White Marsh outlet takes over franchise from Town & Country

June 19, 1999|By Kristine Henry | Kristine Henry,SUN STAFF

Richard Sammis has been selling Nissans at his Town & Country dealership in Perry Hall since 1975, so handing over the keys to CarMax came with plenty of trepidation.

"It wasn't an easy decision to make, financially and emotionally. But financially won over emotionally," Sammis said yesterday. "It was an offer we just couldn't turn down. It was a good business decision."

Sammis, who co-owns the dealership with Leonard Berger, will still sell new Pontiacs and Suzukis and used Nissans, but CarMax came and took away their 94 new Nissans on Thursday. The franchise purchase price was not disclosed.

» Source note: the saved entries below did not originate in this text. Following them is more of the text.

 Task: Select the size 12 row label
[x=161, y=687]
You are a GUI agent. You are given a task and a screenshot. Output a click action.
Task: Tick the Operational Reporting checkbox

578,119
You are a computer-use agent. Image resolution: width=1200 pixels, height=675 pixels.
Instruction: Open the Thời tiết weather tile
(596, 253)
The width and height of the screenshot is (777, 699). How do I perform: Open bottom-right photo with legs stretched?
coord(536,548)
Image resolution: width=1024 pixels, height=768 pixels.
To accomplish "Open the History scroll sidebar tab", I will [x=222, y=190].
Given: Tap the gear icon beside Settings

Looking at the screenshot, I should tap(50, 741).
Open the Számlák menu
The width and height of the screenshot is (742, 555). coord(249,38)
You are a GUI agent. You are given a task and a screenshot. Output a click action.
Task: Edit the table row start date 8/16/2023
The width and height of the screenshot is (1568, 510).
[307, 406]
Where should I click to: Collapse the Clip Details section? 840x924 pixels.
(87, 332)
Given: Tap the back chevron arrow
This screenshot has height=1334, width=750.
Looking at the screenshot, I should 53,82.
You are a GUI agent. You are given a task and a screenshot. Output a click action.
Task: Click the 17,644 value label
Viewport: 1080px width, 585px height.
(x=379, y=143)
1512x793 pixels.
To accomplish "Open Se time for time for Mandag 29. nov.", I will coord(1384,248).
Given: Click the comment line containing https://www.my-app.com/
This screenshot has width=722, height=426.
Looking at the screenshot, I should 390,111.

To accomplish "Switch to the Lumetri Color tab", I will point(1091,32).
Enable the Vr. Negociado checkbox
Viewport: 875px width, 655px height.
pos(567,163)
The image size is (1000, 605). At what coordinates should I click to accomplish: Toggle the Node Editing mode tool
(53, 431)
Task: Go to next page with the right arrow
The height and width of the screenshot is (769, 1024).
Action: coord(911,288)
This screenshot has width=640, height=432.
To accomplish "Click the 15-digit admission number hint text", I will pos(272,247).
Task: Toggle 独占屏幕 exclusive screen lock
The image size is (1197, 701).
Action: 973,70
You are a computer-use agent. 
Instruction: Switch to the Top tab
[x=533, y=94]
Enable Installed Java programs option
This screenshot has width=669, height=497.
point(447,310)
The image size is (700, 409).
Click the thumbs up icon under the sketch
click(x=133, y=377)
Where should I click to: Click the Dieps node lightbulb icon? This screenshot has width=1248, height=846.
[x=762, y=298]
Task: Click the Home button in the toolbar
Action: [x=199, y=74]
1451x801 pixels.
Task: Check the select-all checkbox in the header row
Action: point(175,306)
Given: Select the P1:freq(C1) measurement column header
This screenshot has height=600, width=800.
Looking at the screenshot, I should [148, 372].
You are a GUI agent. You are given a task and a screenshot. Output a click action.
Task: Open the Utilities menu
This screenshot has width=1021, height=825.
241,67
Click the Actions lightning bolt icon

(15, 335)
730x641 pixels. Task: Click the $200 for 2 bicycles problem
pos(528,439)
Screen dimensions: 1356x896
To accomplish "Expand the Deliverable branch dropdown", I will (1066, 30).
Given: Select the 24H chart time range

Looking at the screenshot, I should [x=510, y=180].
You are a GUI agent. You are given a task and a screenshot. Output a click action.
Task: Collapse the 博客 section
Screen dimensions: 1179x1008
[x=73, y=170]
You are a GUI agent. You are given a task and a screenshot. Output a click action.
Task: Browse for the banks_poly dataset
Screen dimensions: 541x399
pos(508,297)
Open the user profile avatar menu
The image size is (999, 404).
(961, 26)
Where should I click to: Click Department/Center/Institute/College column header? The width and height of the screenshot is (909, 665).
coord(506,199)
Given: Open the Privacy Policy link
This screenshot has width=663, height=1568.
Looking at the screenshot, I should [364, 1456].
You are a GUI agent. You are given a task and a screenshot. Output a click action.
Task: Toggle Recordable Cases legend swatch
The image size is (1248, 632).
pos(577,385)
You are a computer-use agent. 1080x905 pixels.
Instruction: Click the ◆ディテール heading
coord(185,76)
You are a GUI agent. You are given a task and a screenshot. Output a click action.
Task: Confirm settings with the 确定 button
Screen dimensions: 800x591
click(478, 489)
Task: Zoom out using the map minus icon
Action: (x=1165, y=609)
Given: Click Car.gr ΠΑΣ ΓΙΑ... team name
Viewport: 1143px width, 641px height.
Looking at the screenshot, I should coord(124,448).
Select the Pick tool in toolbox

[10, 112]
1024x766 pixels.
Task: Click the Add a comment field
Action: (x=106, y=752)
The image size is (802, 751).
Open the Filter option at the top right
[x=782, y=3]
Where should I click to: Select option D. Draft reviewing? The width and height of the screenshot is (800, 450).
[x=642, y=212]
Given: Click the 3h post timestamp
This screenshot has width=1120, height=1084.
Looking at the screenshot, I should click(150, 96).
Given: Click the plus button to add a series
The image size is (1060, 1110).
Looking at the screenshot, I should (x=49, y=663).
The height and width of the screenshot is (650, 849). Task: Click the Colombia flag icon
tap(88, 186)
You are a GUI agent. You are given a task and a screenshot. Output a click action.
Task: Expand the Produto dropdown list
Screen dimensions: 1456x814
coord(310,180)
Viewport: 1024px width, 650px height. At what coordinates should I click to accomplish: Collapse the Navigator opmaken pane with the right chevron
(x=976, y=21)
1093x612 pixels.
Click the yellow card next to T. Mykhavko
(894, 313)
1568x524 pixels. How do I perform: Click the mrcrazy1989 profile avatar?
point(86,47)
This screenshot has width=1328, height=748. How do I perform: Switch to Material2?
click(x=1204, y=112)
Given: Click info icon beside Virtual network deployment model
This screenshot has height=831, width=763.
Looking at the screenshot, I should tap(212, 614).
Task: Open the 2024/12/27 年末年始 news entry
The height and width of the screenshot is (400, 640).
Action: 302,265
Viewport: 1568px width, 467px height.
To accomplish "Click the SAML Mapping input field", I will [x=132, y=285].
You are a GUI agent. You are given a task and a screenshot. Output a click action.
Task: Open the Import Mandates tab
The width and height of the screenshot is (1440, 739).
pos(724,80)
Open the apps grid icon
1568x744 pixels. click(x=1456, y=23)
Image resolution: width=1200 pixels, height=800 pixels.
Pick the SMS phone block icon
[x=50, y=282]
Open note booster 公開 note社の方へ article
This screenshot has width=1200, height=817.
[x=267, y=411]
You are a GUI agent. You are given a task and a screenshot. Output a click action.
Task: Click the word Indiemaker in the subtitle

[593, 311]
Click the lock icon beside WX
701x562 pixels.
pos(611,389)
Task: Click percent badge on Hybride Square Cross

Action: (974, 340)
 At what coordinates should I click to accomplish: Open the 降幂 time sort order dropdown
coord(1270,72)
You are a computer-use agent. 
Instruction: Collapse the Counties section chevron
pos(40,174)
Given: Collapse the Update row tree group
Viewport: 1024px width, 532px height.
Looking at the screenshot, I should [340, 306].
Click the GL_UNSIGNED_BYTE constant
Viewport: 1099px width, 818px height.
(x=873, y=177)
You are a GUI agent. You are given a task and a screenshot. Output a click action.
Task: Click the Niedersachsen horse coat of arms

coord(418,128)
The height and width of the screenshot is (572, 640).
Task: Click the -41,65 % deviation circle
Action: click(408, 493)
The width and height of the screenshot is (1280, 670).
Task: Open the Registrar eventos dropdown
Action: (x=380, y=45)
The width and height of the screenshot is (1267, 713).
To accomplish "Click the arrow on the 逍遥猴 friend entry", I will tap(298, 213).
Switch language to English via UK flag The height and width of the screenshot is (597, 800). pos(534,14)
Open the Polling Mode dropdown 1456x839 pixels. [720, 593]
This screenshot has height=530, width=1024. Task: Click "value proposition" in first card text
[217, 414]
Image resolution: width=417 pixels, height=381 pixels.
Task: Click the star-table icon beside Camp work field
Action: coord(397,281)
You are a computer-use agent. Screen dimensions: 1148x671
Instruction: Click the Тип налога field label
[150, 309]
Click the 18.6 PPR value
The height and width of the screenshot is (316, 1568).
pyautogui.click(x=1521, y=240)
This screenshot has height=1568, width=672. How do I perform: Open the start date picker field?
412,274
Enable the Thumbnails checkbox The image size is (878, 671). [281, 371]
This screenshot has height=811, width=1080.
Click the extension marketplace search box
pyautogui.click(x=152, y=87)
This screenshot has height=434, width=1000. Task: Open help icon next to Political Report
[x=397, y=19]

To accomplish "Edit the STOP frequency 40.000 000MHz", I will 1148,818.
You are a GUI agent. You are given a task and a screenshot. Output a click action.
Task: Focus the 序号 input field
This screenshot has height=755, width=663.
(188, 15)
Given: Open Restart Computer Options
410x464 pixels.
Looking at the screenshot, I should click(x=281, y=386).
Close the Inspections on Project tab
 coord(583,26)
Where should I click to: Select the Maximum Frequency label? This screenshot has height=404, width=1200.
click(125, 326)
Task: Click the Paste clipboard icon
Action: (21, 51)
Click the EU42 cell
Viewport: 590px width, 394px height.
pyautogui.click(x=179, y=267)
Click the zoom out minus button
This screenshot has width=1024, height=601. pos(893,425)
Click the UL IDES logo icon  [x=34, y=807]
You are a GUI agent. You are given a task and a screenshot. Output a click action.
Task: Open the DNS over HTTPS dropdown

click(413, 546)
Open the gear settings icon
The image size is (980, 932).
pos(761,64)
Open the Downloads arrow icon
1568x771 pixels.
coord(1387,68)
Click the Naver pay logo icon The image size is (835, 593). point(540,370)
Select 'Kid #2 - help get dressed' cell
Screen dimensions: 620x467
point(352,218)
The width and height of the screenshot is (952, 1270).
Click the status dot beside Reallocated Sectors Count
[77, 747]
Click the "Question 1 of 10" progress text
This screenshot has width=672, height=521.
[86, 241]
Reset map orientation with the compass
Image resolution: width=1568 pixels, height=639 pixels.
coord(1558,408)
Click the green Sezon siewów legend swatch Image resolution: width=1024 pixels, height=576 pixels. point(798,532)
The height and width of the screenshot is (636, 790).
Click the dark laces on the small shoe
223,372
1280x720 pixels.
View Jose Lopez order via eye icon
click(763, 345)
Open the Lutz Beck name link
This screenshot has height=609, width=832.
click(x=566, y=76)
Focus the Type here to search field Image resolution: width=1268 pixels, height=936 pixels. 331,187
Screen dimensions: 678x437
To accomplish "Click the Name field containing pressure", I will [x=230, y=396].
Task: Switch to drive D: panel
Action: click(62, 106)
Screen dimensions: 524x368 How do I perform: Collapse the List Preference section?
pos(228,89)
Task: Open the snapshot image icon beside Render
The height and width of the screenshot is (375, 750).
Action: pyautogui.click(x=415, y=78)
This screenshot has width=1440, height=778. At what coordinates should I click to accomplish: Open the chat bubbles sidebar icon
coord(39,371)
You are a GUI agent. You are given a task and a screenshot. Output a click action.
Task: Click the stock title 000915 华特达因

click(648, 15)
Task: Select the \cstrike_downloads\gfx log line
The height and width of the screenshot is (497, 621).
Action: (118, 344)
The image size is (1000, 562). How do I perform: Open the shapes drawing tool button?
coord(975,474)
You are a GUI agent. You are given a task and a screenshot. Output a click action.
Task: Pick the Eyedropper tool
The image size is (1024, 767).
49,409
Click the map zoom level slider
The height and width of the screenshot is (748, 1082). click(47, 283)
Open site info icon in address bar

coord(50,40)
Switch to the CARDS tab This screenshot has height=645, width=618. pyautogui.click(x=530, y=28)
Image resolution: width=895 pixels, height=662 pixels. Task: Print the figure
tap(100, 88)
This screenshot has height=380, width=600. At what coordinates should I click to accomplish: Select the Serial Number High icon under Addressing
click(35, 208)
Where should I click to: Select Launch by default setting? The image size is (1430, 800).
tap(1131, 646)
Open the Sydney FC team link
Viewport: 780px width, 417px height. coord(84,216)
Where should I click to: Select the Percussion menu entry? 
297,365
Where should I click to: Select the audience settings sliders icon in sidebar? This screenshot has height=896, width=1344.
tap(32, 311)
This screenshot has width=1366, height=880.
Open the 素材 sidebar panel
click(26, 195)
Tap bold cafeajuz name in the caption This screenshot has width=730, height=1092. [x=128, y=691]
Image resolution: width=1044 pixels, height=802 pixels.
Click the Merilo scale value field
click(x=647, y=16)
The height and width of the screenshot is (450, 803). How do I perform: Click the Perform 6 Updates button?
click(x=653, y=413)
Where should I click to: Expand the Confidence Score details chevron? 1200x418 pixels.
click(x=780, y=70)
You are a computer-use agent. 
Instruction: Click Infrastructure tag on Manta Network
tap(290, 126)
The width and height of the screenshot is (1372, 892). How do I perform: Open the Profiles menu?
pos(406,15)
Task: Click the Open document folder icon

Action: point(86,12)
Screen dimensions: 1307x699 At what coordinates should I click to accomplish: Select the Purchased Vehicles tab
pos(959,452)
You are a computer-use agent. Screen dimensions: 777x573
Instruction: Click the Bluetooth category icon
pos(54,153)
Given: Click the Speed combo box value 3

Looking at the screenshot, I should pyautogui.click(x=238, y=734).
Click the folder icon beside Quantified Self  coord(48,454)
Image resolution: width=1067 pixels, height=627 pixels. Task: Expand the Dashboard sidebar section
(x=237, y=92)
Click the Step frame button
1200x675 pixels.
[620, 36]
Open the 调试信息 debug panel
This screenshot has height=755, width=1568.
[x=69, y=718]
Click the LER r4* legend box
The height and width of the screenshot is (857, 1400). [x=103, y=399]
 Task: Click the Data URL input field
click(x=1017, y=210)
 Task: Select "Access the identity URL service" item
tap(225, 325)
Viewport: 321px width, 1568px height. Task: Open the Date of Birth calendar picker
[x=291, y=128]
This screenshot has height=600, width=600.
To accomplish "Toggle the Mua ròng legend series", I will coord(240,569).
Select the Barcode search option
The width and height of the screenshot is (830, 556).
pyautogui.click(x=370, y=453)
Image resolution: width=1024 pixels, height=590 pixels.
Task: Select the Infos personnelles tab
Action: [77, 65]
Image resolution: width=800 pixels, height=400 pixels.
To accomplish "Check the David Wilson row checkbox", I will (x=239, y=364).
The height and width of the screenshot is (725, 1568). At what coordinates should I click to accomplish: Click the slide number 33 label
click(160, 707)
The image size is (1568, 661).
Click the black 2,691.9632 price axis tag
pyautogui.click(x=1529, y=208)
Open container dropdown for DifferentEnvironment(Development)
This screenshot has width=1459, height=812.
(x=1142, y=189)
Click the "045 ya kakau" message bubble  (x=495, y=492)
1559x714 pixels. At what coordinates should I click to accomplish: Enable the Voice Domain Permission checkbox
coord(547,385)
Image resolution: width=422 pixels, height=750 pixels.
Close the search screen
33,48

CarMax, a subsidiary of Circuit City Stores Inc. based in Richmond, Va., will sell the Nissans at its superstore in White Marsh, which opened in November and until yesterday sold only used cars.

"We will add new-car franchises to our used-car locations wherever it is feasible," said CarMax spokesman Val Brown. "Our core business is used cars, but consumers have shown they like to buy new cars in the same way -- low, no-haggle prices."

CarMax has three other Maryland locations: a used-car superstore in Rockville, and two Laurel locations. One store in Laurel sells new Toyotas; the other, a used-car superstore that also sells new Mitsubishis, is CarMax's largest retail location in the country.

Brown said the only way CarMax could get into the Nissan retail business in White Marsh was to buy an existing franchise contract because the area was not open to new franchise agreements.

"Every market has a dealer point. Town & Country is a point, a location within a market where you can sell cars," he said.

Carmax, which began selling cars in 1993 in Virginia, has yet to post a profit. For its 1999 fiscal year, which ended in February, it had a net loss of $23.5 million on sales of $1.47 billion.

"The success we have enjoyed since opening the White Marsh location clearly indicates that consumers like the quality and depth of our selection," said W. Austin Ligon, president of CarMax. "We are delighted to expand this consumer offer with the addition of new Nissan vehicles."

Sammis said he has no fears that he's feeding a beast that might some day swallow his business.

"One thing we have that they don't is that on used cars at CarMax there's no negotiations, and a lot of people still like the negotiating end," he said. Besides, "in 10 years, I'll be floating around in Florida."